:: TEXT PROVIDED ::
2018 Woking Borough Council election
| 3 May 2018 |

10 of the 30 seats on Woking Borough Council 16 seats needed for a majority
|  | First party | Second party | Third party |
| Party | Conservative | Liberal Democrats | Labour |
| Seats won | 16 | 8 | 3 |
| Seat change | −1 | +1 | Steady |
| Popular vote | 12,770 | 8,131 | 4,500 |
| Percentage | 45.8% | 29.2% | 16.1% |
| Swing | −1.7% | +1.0% | +5.8% |
|  | Fourth party | Fifth party |
| Party | Independent | UKIP |
| Seats won | 3 | 0 |
| Seat change | Steady | Steady |
| Popular vote | 1,731 | 752 |
| Percentage | 6.2% | 2.7% |
| Swing | +0.8% | −2.7% |
- Map of Woking electoral results

= 2018 Woking Borough Council election =

2018 UK local government election

The 2018 Woking Borough Council election took place on 3 May 2018 to elect one third of members to Woking Borough Council in England coinciding with other local elections held across much of England. Elections in each ward are held in three years out of four.

Woking was one of the boroughs subject to a trial of voter ID requiring the production of photographic ID or 2 other forms of ID at the polling station.

:: RAW DATA ::
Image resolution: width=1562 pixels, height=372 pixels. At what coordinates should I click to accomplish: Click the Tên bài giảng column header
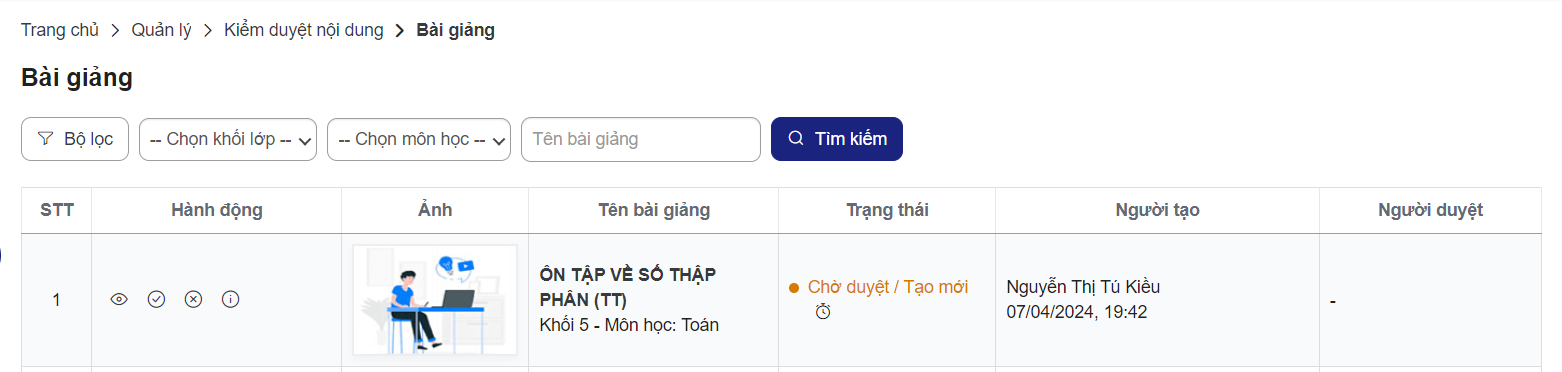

:: GOAL OF THE EXERCISE ::
In two sentences, how would you summarize the text on the 2018 Woking Borough Council election?

:: THE ANSWER ::
The 2018 Woking Borough Council election was held on 3 May 2018 to elect one third of the council's members, with 10 of its 30 seats contested, alongside other local elections across much of England. The Conservatives took 16 seats (down one) with 45.8% of the vote, followed by the Liberal Democrats with 8 and Labour and Independents with 3 each, and Woking was one of the boroughs trialing voter ID, which required photographic ID or two other forms of ID at the polling station.